Photo: Neeraj Kaushik

Neeraj Kaushik, a doctor at St. Francis Hospital on Long Island, came home to his family recently with a paper bag filled with a single set of protective equipment for a week of work with coronavirus patients.

Dr. Kaushik’s teenage daughters didn’t think it was enough.

“I’m the sole breadwinner in the family. If I were to fall severely sick or worse, obviously that’s a concern,” he said.

The girls—Eesha, 14 years old, and Uma, 17—launched a campaign that has grown far beyond helping their father, raising nearly $30,000 and donating masks, gowns, face shields and hand sanitizer to hospitals, long-term care facilities and other sites across the New York City area.

Hospitals, cities and state governments have struggled to acquire enough personal protective equipment, or PPE, for health-care workers deluged with patients suffering from Covid-19, the disease caused by the coronavirus. Private citizens like Eesha and Uma have helped fill the void, often proving more nimble than professional procurement departments.

Emergency-room staff at St. Francis Hospital with a delivery of PPE.

The girls started with a goal of raising $10,000. They put the word out through Instagram, Facebook, an email sent out by their school principal and eventually ‘Thank you’ messages posted online by people they had helped.

Dr. Kaushik’s daughters declined to get into too many details about their donors, who they said have asked for anonymity in many cases. Some of their neighbors in Woodbury in Nassau County have come forward with supplies from their own stockpiles.

“It’s definitely been very shocking to see those people who email us and say, ‘I have 100 N-95 masks in my basement,’” said Uma, referring to masks that are highly sought after by health-care workers because they block 95% of very small airborne particles.

Let’s Craft, a Long Island business that serves ambitious amateur crafters—and opened just days before the pandemic—has used its equipment to help make face shields for the girls to distribute.

Health-care workers reacted to applause at Kings County Hospital Center in Brooklyn on April 24. The Kaushik sisters made a donation there earlier in the month.

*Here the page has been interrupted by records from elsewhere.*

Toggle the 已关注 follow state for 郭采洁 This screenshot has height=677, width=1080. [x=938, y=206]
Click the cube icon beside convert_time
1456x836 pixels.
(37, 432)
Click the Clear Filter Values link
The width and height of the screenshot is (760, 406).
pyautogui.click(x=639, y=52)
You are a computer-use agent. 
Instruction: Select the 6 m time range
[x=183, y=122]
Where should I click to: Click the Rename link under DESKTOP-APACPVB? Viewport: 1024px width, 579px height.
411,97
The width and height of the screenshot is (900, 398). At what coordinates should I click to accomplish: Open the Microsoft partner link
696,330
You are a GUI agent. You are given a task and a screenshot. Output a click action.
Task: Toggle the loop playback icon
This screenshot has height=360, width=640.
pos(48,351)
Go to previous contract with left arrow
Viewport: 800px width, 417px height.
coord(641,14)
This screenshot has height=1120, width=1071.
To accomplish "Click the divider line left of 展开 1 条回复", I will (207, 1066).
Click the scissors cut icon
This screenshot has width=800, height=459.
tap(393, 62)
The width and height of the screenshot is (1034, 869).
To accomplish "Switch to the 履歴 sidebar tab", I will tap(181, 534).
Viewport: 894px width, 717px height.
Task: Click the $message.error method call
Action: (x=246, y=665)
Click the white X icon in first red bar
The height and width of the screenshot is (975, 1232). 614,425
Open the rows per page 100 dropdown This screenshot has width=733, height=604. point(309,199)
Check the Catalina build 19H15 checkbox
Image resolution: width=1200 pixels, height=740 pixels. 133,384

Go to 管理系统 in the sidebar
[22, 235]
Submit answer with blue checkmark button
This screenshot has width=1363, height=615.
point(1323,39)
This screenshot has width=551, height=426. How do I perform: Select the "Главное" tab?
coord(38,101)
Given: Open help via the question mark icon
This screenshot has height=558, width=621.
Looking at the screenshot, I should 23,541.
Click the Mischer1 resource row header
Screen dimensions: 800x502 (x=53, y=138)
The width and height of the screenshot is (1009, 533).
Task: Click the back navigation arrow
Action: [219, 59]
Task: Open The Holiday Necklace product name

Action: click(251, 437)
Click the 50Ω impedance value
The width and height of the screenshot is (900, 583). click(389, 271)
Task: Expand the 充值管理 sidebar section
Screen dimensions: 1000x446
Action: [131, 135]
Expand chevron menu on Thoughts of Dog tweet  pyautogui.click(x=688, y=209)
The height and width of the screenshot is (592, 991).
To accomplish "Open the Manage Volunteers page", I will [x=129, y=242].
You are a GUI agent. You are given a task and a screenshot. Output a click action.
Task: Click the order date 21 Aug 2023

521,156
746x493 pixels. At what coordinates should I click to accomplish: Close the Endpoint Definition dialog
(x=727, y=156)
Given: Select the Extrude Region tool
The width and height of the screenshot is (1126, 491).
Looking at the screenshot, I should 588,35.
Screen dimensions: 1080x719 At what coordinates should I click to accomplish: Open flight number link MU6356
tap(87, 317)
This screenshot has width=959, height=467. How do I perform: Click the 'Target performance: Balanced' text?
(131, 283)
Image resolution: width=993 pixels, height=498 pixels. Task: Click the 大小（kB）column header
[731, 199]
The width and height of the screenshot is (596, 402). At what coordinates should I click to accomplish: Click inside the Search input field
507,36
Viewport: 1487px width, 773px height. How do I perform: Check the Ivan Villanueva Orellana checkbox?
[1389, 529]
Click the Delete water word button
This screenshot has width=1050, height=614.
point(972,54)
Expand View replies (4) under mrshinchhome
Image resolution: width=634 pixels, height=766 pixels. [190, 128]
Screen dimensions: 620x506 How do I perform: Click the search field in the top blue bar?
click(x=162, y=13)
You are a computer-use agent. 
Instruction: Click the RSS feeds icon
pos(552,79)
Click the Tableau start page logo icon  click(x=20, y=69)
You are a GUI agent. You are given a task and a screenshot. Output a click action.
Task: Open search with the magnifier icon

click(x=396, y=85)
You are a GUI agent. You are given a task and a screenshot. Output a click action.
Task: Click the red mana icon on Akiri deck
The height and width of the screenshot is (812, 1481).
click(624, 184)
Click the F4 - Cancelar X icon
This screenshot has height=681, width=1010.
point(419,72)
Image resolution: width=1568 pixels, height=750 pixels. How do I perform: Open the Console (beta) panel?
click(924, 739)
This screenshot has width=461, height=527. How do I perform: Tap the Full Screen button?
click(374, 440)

Photo: Mark Lennihan/Associated Press

“We are doing everything we can to keep our doctors, nurses, and entire staff protected during this trying time and appreciate everything people are doing to help, including members of our St. Francis family,” said Dr. Charles Lucore, president of St. Francis Hospital.

John Mathew, medical director of the emergency department at St. Joseph Hospital in Nassau County, said he heard about Uma and Eesha from another physician and contacted them for help recently as his facility ran low on gear. He had to make a Home Depot run to buy ponchos for his staff when the hospital was in danger of running out of gowns.

The girls donated 975 isolation gowns, 250 sets of coveralls and 350 masks.

Thanks in part to donations from the community, infection rates of St. Joseph’s staff have been comparable to or lower than the general population’s, according to Dr. Mathew.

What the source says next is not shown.